With all that said, McClendon has not decided on a starter for Wednesday. Bullpen usage in the first two games will play heavily into the decision. They are somewhat short tonight with Fernando Rodney unavailable (and no, he has not been put in the corner because of the arrow antics) and Yoervis Medina probably unavailable also. If a closer is needed, Danny Farquhar will most likely get the call. If they are able to stay away from Tom Wilhelmsen, he could get the nod Wednesday with McClendon saying he could probably go 65-70 pitches after recent 50- and 55-pitch outings. If not Wilhelmsen, Taijuan Walker would be an option as he is scheduled to start Wednesday for the Rainiers.
Along with the pitching changes, the Rodney arrow incident was a hot topic in the media session with McClendon, who was not terribly concerned about it.
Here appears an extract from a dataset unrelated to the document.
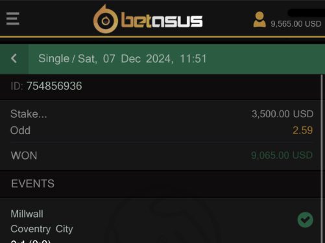The width and height of the screenshot is (325, 243).
Task: Click the EVENTS section header
Action: 32,184
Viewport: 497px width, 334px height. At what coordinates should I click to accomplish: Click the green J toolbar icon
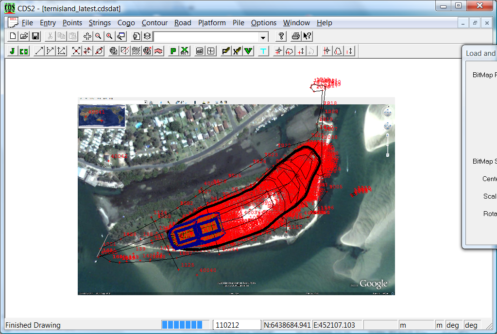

“I heard somebody say it fired the Angels up and gave them incentive to win the game,” he said. “That’s a bunch of baloney. They understand the importance of these games as much as we do. The fact is they had the best all-around player leading off and they had a Hall of Famer hitting behind him. That had a lot to do with them winning the game, not Rodney’s arrow shooting. We all entertain. This is an entertainment business. Players hit doubles and they have all the signs they do and everybody has celebrations in the dugout. So Rodney shooting arrows is no different. In the old days, if you didn’t like it, you’d go out and fight. We don’t do that anymore.”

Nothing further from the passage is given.